Directions for this task:
Here are some records. Copy each one exactly.

#####

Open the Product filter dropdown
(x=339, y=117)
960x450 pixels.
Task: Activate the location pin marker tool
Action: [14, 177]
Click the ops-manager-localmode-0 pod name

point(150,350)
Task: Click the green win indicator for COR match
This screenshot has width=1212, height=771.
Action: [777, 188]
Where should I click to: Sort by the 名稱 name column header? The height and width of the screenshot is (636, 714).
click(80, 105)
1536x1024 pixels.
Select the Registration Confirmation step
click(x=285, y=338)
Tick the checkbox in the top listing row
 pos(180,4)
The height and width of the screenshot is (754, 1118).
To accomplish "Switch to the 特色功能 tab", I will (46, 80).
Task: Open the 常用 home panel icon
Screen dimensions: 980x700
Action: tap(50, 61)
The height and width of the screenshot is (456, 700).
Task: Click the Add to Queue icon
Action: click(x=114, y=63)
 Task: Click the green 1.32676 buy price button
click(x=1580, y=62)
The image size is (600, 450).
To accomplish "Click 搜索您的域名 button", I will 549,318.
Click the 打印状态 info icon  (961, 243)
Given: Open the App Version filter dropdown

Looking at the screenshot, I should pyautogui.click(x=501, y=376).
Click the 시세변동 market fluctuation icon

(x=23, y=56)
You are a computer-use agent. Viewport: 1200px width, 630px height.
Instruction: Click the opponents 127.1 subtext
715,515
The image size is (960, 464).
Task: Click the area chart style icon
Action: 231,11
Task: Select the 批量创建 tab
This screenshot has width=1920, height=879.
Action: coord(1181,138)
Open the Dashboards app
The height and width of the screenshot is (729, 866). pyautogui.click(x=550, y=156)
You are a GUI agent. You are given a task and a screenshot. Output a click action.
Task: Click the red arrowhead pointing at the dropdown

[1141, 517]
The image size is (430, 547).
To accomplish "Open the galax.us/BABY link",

#####

Response for this exercise:
Open the Product filter dropdown
(x=339, y=117)
960x450 pixels.
Task: Activate the location pin marker tool
Action: [14, 177]
Click the ops-manager-localmode-0 pod name

point(150,350)
Task: Click the green win indicator for COR match
This screenshot has width=1212, height=771.
Action: [777, 188]
Where should I click to: Sort by the 名稱 name column header? The height and width of the screenshot is (636, 714).
click(80, 105)
1536x1024 pixels.
Select the Registration Confirmation step
click(x=285, y=338)
Tick the checkbox in the top listing row
 pos(180,4)
The height and width of the screenshot is (754, 1118).
To accomplish "Switch to the 特色功能 tab", I will (46, 80).
Task: Open the 常用 home panel icon
Screen dimensions: 980x700
Action: tap(50, 61)
The height and width of the screenshot is (456, 700).
Task: Click the Add to Queue icon
Action: click(x=114, y=63)
 Task: Click the green 1.32676 buy price button
click(x=1580, y=62)
The image size is (600, 450).
To accomplish "Click 搜索您的域名 button", I will 549,318.
Click the 打印状态 info icon  (961, 243)
Given: Open the App Version filter dropdown

Looking at the screenshot, I should pyautogui.click(x=501, y=376).
Click the 시세변동 market fluctuation icon

(x=23, y=56)
You are a computer-use agent. Viewport: 1200px width, 630px height.
Instruction: Click the opponents 127.1 subtext
715,515
The image size is (960, 464).
Task: Click the area chart style icon
Action: 231,11
Task: Select the 批量创建 tab
This screenshot has width=1920, height=879.
Action: coord(1181,138)
Open the Dashboards app
The height and width of the screenshot is (729, 866). pyautogui.click(x=550, y=156)
You are a GUI agent. You are given a task and a screenshot. Output a click action.
Task: Click the red arrowhead pointing at the dropdown

[1141, 517]
The image size is (430, 547).
To accomplish "Open the galax.us/BABY link",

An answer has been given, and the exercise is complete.